Carolyn Cummins is a Ph.D. candidate in the Odum School of Ecology. Her major professor is Amy Rosemond. Her dissertation research focuses on how temperature affects carbon cycling, aquatic insect physiology and organismal community structure in southern Appalachian headwater streams.
Cummins is passionate about effective and inclusive undergraduate education, and she has pursued various on- and off-campus teaching roles during her time at UGA. She traveled to Costa Rica as the teaching assistant for the UGA Costa Rica Tropical Sciences Study Abroad Program in 2021, and she served as an instructor-of-record on the UGA Interdisciplinary Field Program in 2022. She has also contributed to course design in the Odum School, helping to design and teach a new ecosystem ecology lab during the 2022-23 academic year.
Jeongah Shin is a Ph.D. candidate in the Department of Textiles, Merchandising and Interiors in the College of Family and Consumer Sciences. She joined the program as a master’s student in 2018. Her research focuses on consumer emotion, attitude and behavior in computer-mediated environments.

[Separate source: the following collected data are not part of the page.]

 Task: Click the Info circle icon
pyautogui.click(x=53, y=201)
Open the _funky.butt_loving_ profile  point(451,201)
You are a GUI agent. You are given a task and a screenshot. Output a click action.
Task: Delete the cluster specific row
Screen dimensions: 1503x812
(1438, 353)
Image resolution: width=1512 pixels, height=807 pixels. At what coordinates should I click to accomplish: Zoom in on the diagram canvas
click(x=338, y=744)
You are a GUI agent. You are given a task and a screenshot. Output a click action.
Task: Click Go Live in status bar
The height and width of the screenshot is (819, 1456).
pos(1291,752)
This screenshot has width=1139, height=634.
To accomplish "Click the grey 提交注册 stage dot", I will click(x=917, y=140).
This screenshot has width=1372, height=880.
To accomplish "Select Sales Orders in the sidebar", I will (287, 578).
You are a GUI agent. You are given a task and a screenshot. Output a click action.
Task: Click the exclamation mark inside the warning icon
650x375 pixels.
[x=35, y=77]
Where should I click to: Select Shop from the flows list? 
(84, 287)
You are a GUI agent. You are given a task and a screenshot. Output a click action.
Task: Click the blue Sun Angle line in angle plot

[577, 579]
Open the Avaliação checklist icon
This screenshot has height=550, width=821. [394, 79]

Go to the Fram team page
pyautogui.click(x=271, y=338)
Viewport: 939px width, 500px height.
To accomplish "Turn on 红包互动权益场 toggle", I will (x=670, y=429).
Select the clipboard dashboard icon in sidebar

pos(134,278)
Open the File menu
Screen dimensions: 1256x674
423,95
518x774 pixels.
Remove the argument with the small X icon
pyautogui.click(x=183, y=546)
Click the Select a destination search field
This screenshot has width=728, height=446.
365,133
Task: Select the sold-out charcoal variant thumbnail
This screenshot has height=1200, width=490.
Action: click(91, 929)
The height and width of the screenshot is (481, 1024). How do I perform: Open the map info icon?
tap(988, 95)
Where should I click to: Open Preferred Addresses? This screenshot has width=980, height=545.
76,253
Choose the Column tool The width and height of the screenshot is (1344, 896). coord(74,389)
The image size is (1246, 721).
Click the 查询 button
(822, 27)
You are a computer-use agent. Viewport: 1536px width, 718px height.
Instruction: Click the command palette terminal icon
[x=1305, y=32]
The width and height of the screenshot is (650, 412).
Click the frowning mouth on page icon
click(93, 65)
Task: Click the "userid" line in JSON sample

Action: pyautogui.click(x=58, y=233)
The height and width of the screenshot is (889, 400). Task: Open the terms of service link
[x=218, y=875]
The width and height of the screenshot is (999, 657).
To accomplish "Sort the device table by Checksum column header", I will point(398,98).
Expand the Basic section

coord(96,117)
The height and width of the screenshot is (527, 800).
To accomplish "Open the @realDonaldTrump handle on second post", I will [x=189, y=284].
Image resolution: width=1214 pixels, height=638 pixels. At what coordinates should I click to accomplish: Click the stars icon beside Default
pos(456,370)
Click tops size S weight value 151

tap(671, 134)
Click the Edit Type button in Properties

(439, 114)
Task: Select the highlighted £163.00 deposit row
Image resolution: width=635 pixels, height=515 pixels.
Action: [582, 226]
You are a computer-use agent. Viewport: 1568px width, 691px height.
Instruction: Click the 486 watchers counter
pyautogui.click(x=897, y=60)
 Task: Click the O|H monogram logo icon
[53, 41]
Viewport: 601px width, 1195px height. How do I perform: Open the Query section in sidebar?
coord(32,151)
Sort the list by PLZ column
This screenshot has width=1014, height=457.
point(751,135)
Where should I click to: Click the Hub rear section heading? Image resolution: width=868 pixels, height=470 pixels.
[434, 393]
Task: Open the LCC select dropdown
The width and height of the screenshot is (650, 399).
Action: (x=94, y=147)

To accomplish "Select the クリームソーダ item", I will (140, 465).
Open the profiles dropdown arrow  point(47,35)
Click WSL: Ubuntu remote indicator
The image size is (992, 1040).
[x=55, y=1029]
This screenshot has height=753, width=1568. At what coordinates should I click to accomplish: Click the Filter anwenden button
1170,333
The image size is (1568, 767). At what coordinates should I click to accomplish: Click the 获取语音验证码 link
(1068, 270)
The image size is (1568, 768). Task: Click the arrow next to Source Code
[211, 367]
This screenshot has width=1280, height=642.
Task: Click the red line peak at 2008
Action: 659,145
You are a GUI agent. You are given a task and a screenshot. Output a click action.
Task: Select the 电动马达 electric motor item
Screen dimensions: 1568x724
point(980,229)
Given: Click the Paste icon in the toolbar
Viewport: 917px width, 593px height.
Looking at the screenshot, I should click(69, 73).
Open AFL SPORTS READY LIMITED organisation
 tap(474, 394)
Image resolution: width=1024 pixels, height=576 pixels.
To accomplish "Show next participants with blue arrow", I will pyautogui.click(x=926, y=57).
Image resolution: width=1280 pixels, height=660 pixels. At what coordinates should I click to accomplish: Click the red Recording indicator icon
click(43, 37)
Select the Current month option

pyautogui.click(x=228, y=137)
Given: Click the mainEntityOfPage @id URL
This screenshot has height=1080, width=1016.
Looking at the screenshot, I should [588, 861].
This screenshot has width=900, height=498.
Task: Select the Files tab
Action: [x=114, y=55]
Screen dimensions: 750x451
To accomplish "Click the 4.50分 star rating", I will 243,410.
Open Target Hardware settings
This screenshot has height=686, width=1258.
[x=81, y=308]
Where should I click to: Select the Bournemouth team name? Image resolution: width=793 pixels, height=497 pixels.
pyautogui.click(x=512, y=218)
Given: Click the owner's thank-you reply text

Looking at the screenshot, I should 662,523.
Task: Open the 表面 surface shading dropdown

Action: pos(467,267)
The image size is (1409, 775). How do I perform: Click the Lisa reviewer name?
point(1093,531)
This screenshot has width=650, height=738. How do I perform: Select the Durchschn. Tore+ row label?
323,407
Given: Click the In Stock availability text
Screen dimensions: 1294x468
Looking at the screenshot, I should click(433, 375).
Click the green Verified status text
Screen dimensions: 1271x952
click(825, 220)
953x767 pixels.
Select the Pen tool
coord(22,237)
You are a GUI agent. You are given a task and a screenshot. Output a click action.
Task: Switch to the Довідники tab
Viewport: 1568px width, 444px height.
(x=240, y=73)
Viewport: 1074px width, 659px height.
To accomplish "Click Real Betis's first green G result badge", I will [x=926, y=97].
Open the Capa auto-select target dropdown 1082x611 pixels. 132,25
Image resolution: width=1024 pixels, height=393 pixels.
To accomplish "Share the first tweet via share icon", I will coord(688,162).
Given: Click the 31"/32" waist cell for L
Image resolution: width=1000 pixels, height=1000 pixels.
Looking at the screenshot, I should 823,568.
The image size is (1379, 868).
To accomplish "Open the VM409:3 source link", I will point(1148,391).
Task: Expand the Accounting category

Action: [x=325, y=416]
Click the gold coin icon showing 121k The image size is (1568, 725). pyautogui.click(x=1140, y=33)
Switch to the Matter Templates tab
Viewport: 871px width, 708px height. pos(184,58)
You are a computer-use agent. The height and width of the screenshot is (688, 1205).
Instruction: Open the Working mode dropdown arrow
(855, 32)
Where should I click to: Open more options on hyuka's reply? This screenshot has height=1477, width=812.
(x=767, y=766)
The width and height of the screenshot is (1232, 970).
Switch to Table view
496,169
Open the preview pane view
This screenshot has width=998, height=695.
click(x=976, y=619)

Shin has expanded her research interests to the classroom under the theme of “bringing the technology into the classroom.” She consistently strives to integrate new technologies into the learning experience for fashion merchandising students.
Shin completed three innovative teaching projects (Wear Your Magic Box, Eye Tracking App Development, and Talk in Metaverse) under the direction of Yoo-Kyoung Seock. Shin has assisted several classes, including Trend Analysis and Forecasting, Fashion Product and Brand Management, UX/UI Design Application in Fashion Branding, and Fashion Meets Technology as a teaching assistant, co-instructor and instructor-of-record.
Additionally, she served as a graduate assistant for the FACS London Study Abroad Program in summer 2022. She was selected as a Future Faculty Fellow for the Center of Teaching and Learning and received the Outstanding Teaching Assistant Award in 2023. Shin expects to earn an Interdisciplinary Certificate in University Teaching in Spring 2024. She desires to become a researcher and instructor who constantly brings new technologies and industrial insights into the classroom.
Cydney Kate Seigerman is a Ph.D. candidate in the Integrative Conservation and anthropology program. Their major professor is Don Nelson. Seigerman is an NSF Graduate Research Fellow and was a research fellow at the Research Institute for Meteorology and Water Resources in Ceará, Brazil, from 2021 to 2023. They earned their B.S. in chemistry and Spanish language and literature from the University of Michigan, graduating Phi Beta Kappa from the Residential and Honors Colleges. They then relocated to Madrid, Spain, where they served as a Fulbright English Teaching Assistant and studied acting at the theater school La Lavandería.
Seigerman is a transdisciplinary water scholar guided by the premise that equity and justice are fundamental to creating more sustainable futures. Their research examines the interactions among human behavior and the cultural, political, technological, and environmental factors that shape water governance. Seigerman works across the sciences and arts to develop more equitable solutions to water challenges.
Seigerman’s dissertation work examines how socionatural (i.e., interrelated sociopolitical, environmental and technological) processes shape and are shaped by the lived experience of water insecurity in Ceará, Northeast Brazil. Among their work across disciplines, Seigerman is a contributing author of “Chapter 4: Water” of the 2022 IPCC Report and collaborated with members of Quilombo Mearim, a rural community in Ceará, Brazil, to produce the play Mudanças na água do Quilombo Mearim (Hydrological Changes in Quilombo Mearim), which tells the story of the community’s water past, present and possible futures.